Exercise prompt:
All of the entries need to be printed again exactly; pictures are the only thing to omit.

(Stored items)
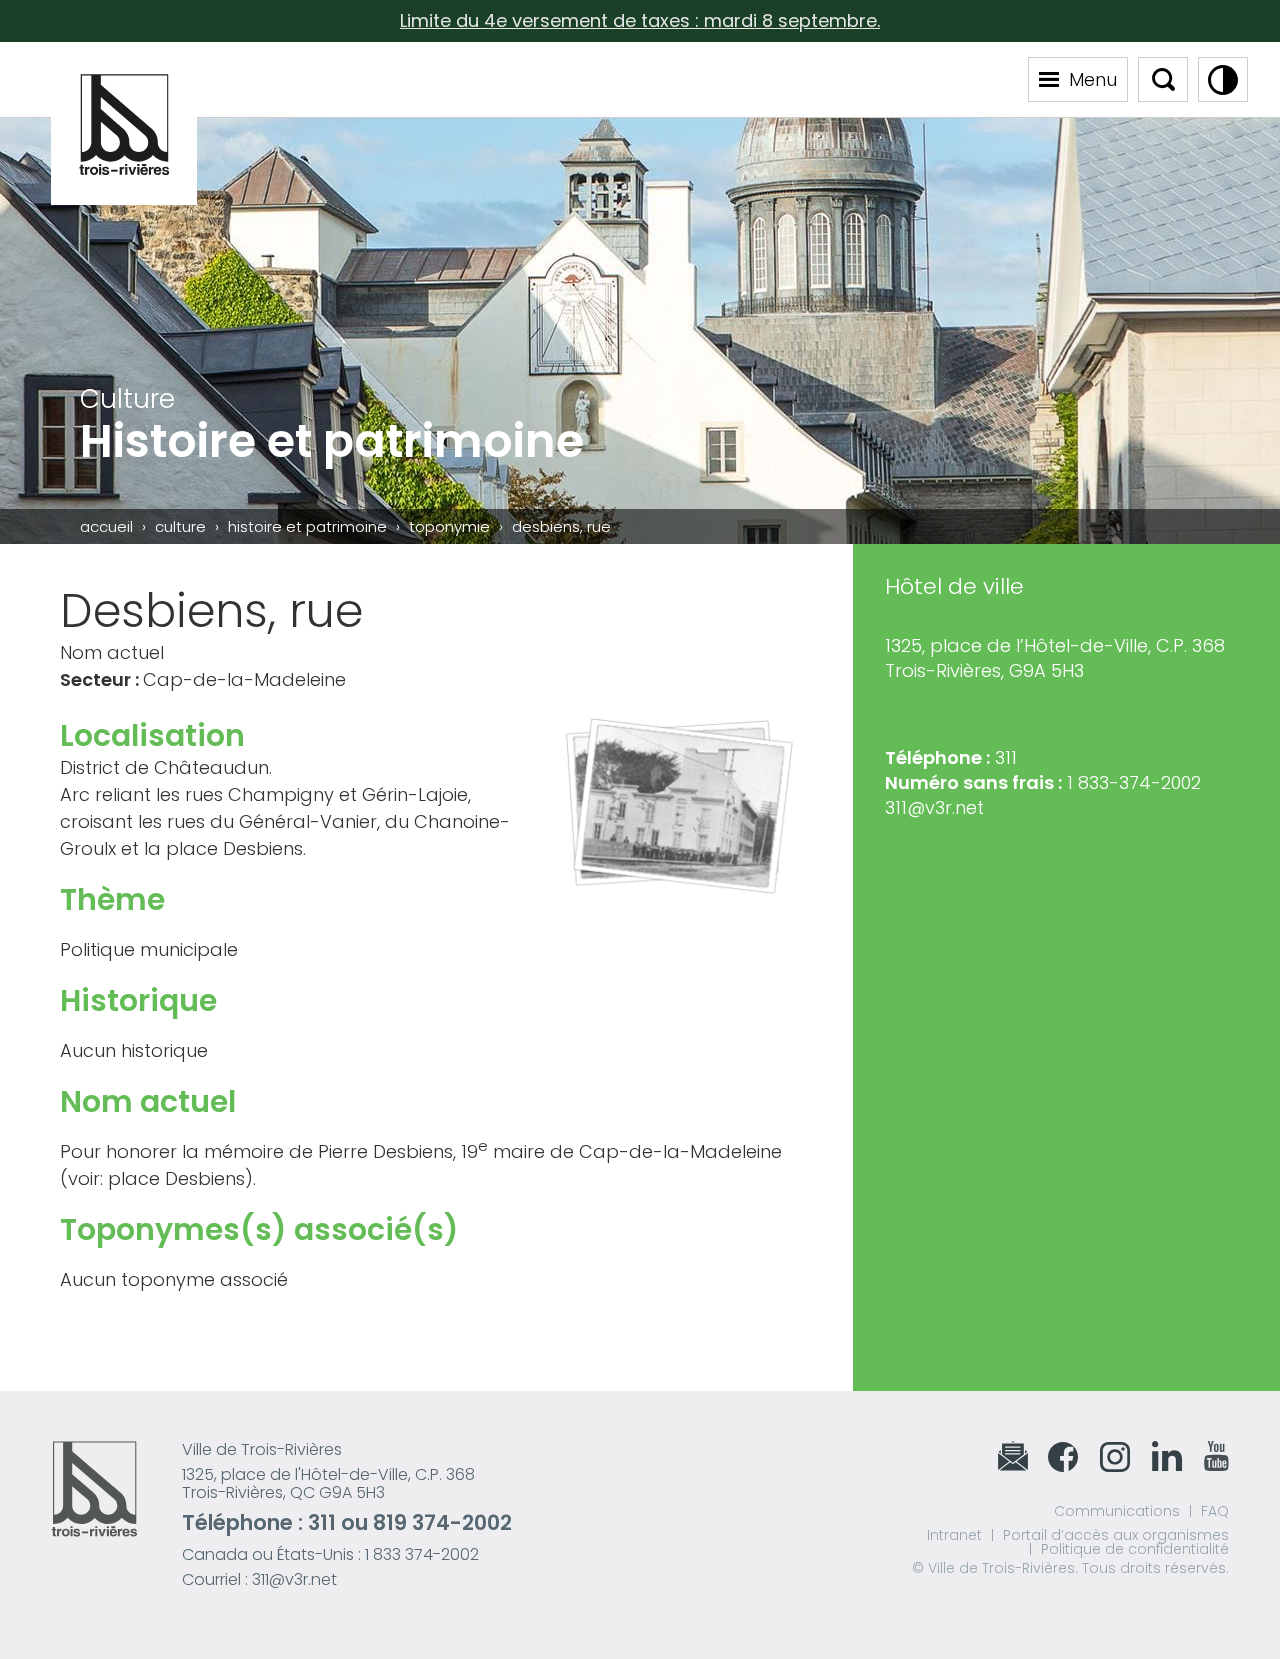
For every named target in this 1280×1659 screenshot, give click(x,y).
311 (322, 1522)
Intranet (954, 1535)
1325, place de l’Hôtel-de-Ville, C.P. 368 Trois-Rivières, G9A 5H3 (1055, 658)
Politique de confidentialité (1135, 1549)
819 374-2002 (442, 1522)
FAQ (1215, 1511)
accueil (106, 526)
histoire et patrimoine (307, 526)
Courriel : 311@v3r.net (259, 1579)
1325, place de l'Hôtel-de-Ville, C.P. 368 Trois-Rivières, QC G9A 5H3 (328, 1483)
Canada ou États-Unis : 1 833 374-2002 (330, 1554)
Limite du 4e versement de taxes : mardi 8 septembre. (640, 20)
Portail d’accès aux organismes (1116, 1535)
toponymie (449, 526)
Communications (1117, 1511)
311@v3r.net (934, 807)
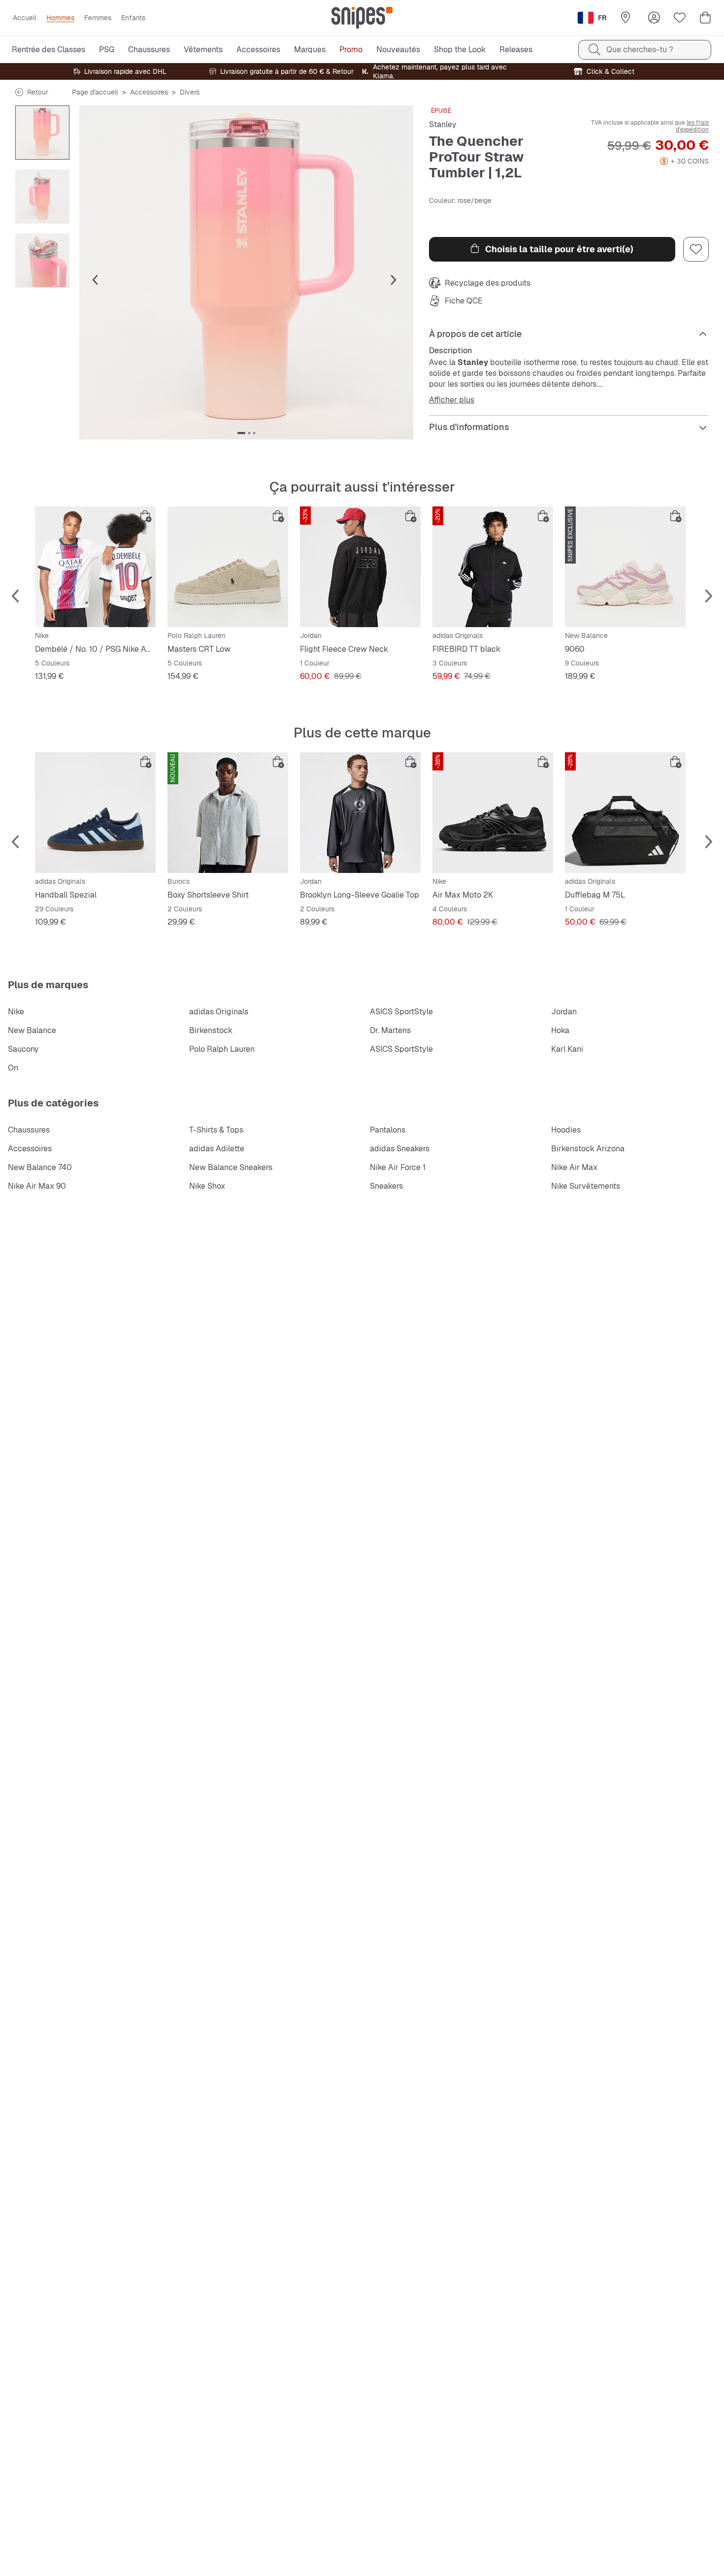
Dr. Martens (390, 1030)
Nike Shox (207, 1186)
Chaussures (29, 1130)
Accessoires (149, 92)
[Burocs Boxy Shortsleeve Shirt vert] (227, 812)
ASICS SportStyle (401, 1011)
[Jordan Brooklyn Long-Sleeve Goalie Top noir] (360, 812)
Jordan (564, 1011)
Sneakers (386, 1186)
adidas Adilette (216, 1148)
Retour (37, 92)
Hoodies (566, 1130)
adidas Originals (218, 1011)
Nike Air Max (574, 1167)
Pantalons (387, 1130)
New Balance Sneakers (230, 1167)
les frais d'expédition (692, 126)
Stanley (443, 124)
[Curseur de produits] (42, 132)
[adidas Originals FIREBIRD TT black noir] (492, 566)
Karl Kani (567, 1049)
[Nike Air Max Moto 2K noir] (492, 812)
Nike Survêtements (585, 1186)
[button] (246, 272)
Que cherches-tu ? (639, 49)
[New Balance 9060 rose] (625, 566)
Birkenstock (210, 1030)
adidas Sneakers (399, 1148)
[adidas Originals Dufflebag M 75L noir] (625, 812)
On (13, 1068)
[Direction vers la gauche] (95, 280)
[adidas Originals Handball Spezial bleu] (95, 812)
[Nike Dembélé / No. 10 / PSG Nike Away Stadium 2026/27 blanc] (95, 566)
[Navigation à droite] (393, 280)
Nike (16, 1011)
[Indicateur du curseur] (241, 433)
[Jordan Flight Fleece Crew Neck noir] (360, 566)
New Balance (32, 1030)
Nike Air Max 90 (37, 1186)
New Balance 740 (40, 1167)
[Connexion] (654, 18)
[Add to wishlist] (696, 249)
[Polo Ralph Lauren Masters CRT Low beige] (227, 566)
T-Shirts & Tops (216, 1130)
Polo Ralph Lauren (222, 1049)
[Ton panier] (705, 18)
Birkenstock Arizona (588, 1148)
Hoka (560, 1030)
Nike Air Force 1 (398, 1167)
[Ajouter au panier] (146, 516)
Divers (189, 92)
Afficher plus (451, 400)
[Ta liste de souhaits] (680, 18)
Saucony (23, 1049)
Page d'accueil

The completed task:
For every named target in this 1280×1659 screenshot, give click(x,y).
311 (322, 1522)
Intranet (954, 1535)
1325, place de l’Hôtel-de-Ville, C.P. 368 Trois-Rivières, G9A 5H3 (1055, 658)
Politique de confidentialité (1135, 1549)
819 374-2002 (442, 1522)
FAQ (1215, 1511)
accueil (106, 526)
histoire et patrimoine (307, 526)
Courriel : 311@v3r.net (259, 1579)
1325, place de l'Hôtel-de-Ville, C.P. 368 Trois-Rivières, QC G9A 5H3 (328, 1483)
Canada ou États-Unis : 1 833 374-2002 (330, 1554)
Limite du 4e versement de taxes : mardi 8 septembre. (640, 20)
Portail d’accès aux organismes (1116, 1535)
toponymie (449, 526)
Communications (1117, 1511)
311@v3r.net (934, 807)
Dr. Martens (390, 1030)
Nike Shox (207, 1186)
Chaussures (29, 1130)
Accessoires (149, 92)
[Burocs Boxy Shortsleeve Shirt vert] (227, 812)
ASICS SportStyle (401, 1011)
[Jordan Brooklyn Long-Sleeve Goalie Top noir] (360, 812)
Jordan (564, 1011)
Sneakers (386, 1186)
adidas Adilette (216, 1148)
Retour (37, 92)
Hoodies (566, 1130)
adidas Originals (218, 1011)
Nike Air Max (574, 1167)
Pantalons (387, 1130)
New Balance Sneakers (230, 1167)
les frais d'expédition (692, 126)
Stanley (443, 124)
[Curseur de produits] (42, 132)
[adidas Originals FIREBIRD TT black noir] (492, 566)
Karl Kani (567, 1049)
[Nike Air Max Moto 2K noir] (492, 812)
Nike Survêtements (585, 1186)
[button] (246, 272)
Que cherches-tu ? (639, 49)
[New Balance 9060 rose] (625, 566)
Birkenstock (210, 1030)
adidas Sneakers (399, 1148)
[adidas Originals Dufflebag M 75L noir] (625, 812)
On (13, 1068)
[Direction vers la gauche] (95, 280)
[adidas Originals Handball Spezial bleu] (95, 812)
[Nike Dembélé / No. 10 / PSG Nike Away Stadium 2026/27 blanc] (95, 566)
[Navigation à droite] (393, 280)
Nike (16, 1011)
[Indicateur du curseur] (241, 433)
[Jordan Flight Fleece Crew Neck noir] (360, 566)
New Balance (32, 1030)
Nike Air Max 90 (37, 1186)
New Balance 740 (40, 1167)
[Connexion] (654, 18)
[Add to wishlist] (696, 249)
[Polo Ralph Lauren Masters CRT Low beige] (227, 566)
T-Shirts & Tops (216, 1130)
Polo Ralph Lauren (222, 1049)
[Ton panier] (705, 18)
Birkenstock Arizona (588, 1148)
Hoka (560, 1030)
Nike Air Force 1 (398, 1167)
[Ajouter au panier] (146, 516)
Divers (189, 92)
Afficher plus (451, 400)
[Ta liste de souhaits] (680, 18)
Saucony (23, 1049)
Page d'accueil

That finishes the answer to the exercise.